Let's all stop a moment and agree that dating, on the whole, sucks. The dating stage of life is like a pickle slice in your cheeseburger: a necessary evil you've got to tolerate before you can get to the better stuff below.
I hear a lot of gay Christians lament that dating is especially difficult for them. And I've wondered, is it true? Is there something uniquely difficult—uniquely pickle-y—about dating for gay Christians? Let's pull out this gay pickle and take a better look.
First, there's the dating pool. No matter how many iterations of OkCupid and Tinder the tech world spits out, the fact remains that the overlap between "Christian" and "gay" is about as small as the overlapping fan base between Franklin Graham and RuPaul. Statistically speaking, it's slim pickings. For the gay Christian committed to finding someone with a faith tantamount to theirs, this minority within a minority offers only a sliver of potential mates.

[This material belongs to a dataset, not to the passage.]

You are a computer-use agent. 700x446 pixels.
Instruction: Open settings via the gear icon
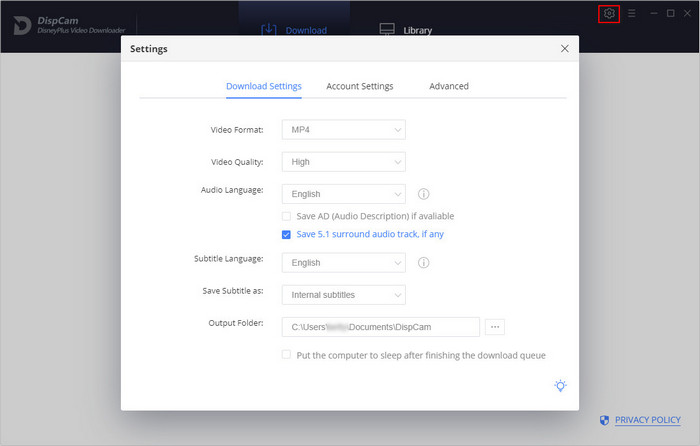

Before we were dating—when Constantino was in New York and I was in Los Angeles—we were both on OkCupid for a hot second. We both discovered its futility when searches for Christian gay men yielded about a dozen results each in our cities of millions. To add insult to injury, we already knew most of them. It's a small world, indeed.
Then there's the coming out. Even within eligible prospects, there's a wide variety of stages of self-acceptance gay men and women find themselves in. Some are completely closeted, some are open only to their closest friends, and others are open books. Many are open in their daily lives but closed to their families or their church communities. To straight people, it may not sound like a big issue, but if two people aren't at the same level of self-disclosure, it can doom a relationship.
Constantino was a full step ahead of me when we first started dating, and it became a source of stress in our relationship. I felt pressure (mostly self-imposed) to come out faster than I was comfortable with. Constantino wasn’t sure he wanted to take a chance on a guy who might freak out and run at any moment. It was an emotional tug-of-war that we managed to work out with a lot of grace and communication.
Finally, there's the baggage. Emotional baggage isn't unique to gay Christians, not by a long shot. I've come to see that virtually all people experience sexual brokenness in some way or another; it merely shows up in different forms. But the baggage of gay Christians is unique and often severe; the vast majority of us come to dating with severely broken sexual identities. For some, that has manifested itself in sexual addiction or using sex as a kind of rebellion toward God. For others, it has resulted in a deep-seated shame that has caused us to separate ourselves from our sexuality to the point where it is something foreign or despicable. These issues only intensify under the spotlight of relationship.
The shame I developed from years of reparative therapy causes me to form walls and push Constantino away. The unworthiness Constantino feels from treatment by his parents causes him to develop narratives about our relationship that aren't true. We carry these wounds into relationship, and it serves no good for us to pretend they're not there.
So how are gay Christians to not only date, but date well? First of all, recognize that we may not need a huge dating pool. Do you really need a million dating options? Maybe a thousand or even five hundred is perfectly good. Maybe your dating pool doesn't need to reflect that of straight people. There was a great story in Vanity Fair last fall about Tinder and its impact on dating culture. It was an anecdotal but nonetheless bleak commentary on the destructive nature of excessive choice in dating. The unspoken conclusion? More choice is not always better, and too much can cause a destructive kind of choice paralysis. The person of your dreams may not live in your same state or country; you need to be thinking about what you're willing to sacrifice for the sake of relationship (and what you're not). And if you still feel limited by your options, some of our friends have found wonderful partners who aren't Christian but who support and encourage their faith nonetheless.
As for coming out, I don't think you both have to be at exactly the same stage, but the more disparate you are, the more stressful your relationship will be. I'm going to claim that theorem right now for myself: The Khalaf Self-Disclosure Discrepancy Theorem. If you are at different stages of self-disclosure, it's important to talk about it up front, and also have ongoing discussions about expectations for the future ("When we will go to church together as a couple?" and "When will you tell your parents about us, if at all?"). You may find yourself unwilling to date someone more or less out than you. And if you happen to be fully or mostly closeted, you may be better served working on integrating your sexual identity into your life before you choose to enter into any relationship.
Finally, we must recognize that we're all bringing some sort of baggage onto the dating train. If you think you're not, you're either deluded or you're Jesus. There may be issues you need to work through in counseling before starting a relationship. At the very least, you've got to be aware of your sensitive spots and be able to communicate when they're triggered. Likewise, you'll need to extend oodles (yeah, I said "oodles") of grace to your partner when he or she responds out of brokenness. Both of you are going to be unreasonable and completely cray-cray at some point.
It's impossible for me to talk about dating without acknowledging that I am, in fact, exiting the dating pool. Can I get an AMEN? In Constantino I hit the jackpot—someone who checks off all of my non-negotiable values and then, miraculously, also fills out my wish list. I'm still amazed by him. So if I can give any scrap of hope to the gay Christians struggling through this pickle of a dating scene, it's this: The wait is worth it.